Sunday, March 25, 2018

DIRETO DO ARQUIVO - Municípios falidos


Municípios falidos


Pedro J. Bondaczuk


O presidente Wenceslau Brás costumava dizer que "o Estado é uma ficção: o que existe é o município". Afinal, é nele que as pessoas vivem, trabalham, produzem e morrem.

A preocupação primeira do cidadão, antes de pensar em macroeconomia ou na política estadual ou federal, é com aquilo que o cerca. É, por exemplo, com o estado de conservação das ruas do seu bairro. É com o trajeto que faz diariamente para estudar, trabalhar ou se divertir. É com a coleta de lixo. É com a segurança.
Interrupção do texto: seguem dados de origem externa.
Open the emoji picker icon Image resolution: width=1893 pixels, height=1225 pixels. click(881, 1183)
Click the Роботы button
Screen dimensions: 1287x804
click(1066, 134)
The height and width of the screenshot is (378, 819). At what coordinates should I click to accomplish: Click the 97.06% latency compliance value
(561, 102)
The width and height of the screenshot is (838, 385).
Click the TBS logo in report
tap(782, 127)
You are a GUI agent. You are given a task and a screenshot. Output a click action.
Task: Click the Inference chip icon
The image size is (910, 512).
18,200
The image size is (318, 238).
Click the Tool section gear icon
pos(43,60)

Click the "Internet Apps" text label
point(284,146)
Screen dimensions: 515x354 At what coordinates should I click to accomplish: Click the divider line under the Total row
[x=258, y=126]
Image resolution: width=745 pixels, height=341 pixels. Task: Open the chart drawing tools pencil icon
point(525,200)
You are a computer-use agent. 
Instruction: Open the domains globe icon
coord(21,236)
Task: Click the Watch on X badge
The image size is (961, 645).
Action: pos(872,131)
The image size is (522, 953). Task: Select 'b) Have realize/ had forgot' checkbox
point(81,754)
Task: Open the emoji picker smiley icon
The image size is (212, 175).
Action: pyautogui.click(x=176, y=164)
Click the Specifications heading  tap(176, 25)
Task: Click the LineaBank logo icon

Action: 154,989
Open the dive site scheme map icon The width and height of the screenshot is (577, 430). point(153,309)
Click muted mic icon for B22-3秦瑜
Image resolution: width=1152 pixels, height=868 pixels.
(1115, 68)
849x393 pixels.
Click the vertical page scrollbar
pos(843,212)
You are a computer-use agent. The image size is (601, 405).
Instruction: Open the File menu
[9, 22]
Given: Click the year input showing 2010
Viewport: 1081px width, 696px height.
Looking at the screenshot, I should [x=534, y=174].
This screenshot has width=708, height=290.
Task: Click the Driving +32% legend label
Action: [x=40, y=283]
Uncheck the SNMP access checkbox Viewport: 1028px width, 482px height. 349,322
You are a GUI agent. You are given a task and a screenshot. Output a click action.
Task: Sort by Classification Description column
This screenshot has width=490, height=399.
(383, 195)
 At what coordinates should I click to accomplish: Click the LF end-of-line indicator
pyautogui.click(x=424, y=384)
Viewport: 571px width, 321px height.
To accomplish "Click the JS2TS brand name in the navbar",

É com postos de saúde, hospitais e escolas que possa eventualmente utilizar. É com o que depara em seu dia a dia.

Por uma série de razões, entre as quais a má gestão, a maior parte dos municípios brasileiros está literalmente falida. Dívidas de gestões passadas acumulam-se sobre as mesas dos atuais prefeitos, deixando-os sem recursos para aplicar sequer no básico, naquilo que aparece aos olhos dos munícipes.

Para complicar, as prefeituras assumem crescentes responsabilidades, notadamente nas áreas de saúde e educação, sem que haja o correspondente repasse de verbas. Não, pelo menos, no montante suficiente para cumprir, como se deve, com essas tarefas sobressalentes.

Para pressionar o governo federal, no sentido de pelo menos proceder a rolagem de algumas das dívidas, o prefeito de Campinas, Francisco Amaral, convidou administradores municipais de cerca de mil cidades brasileiras para fazerem uma frente comum. Apenas 150, no entanto, mandaram representantes para a reunião, que ocorreu anteontem. Isto não quer dizer que só esse tanto de municípios está às voltas com problemas financeiros. Razões de ordem política levaram a maioria a recusar o convite.

Mas há o outro lado da moeda. Gastos irresponsáveis, muito superiores aos recursos disponíveis --- originários da arrecadação do Imposto Predial e Territorial Urbano majorado de ano para ano, e em algumas cidades até triplicado, e de outros tributos --- podem comprometer a política econômica de qualquer governo federal (ainda mais se tratando de Brasil) e desestabilizar a própria moeda nacional.

São inúmeros os casos de irregularidade denunciados em prefeituras da região e investigados mediante a formação de Comissões Especiais de Investigação (CEIs) das respectivas Câmaras Municipais. É certo que no País impera a impunidade para esses casos de improbidade administrativa. Mesmo os que são provados acabam por dar em nada. São raríssimos os casos em que os culpados são punidos. A maioria das investigações termina simplesmente arquivada, sem que se dê qualquer tipo de satisfação à opinião pública.

A Frente de Prefeitos, liderada por Chico Amaral, quer, entre outras coisas, a criação de um Programa de Socorro às Prefeituras em dificuldade, uma espécie de Proer, que socorreu, a partir de 1995, bancos prestes a quebrar, com destinação de R$ 21 bilhões para esse fim. Reivindica, também, o parcelamento de débitos das prefeituras junto à Previdência e ao Fundo de Garantia do Tempo de Serviço. Além disso, quer a liberação de verbas para obras sociais.

As propostas que serão encaminhadas ao presidente Fernando Henrique Cardoso são factíveis, pelo menos em parte. Todavia, é necessário que haja a contrapartida, representada pela satisfação que os prefeitos devem, da prestação de contas de sua gestão, aos munícipes, ao cabo de seus mandatos, o que, pelo que se saiba, nunca ocorreu na vida política brasileira.

(Editorial número um publicado na página 2 do Correio Popular em 22 de janeiro de 1998).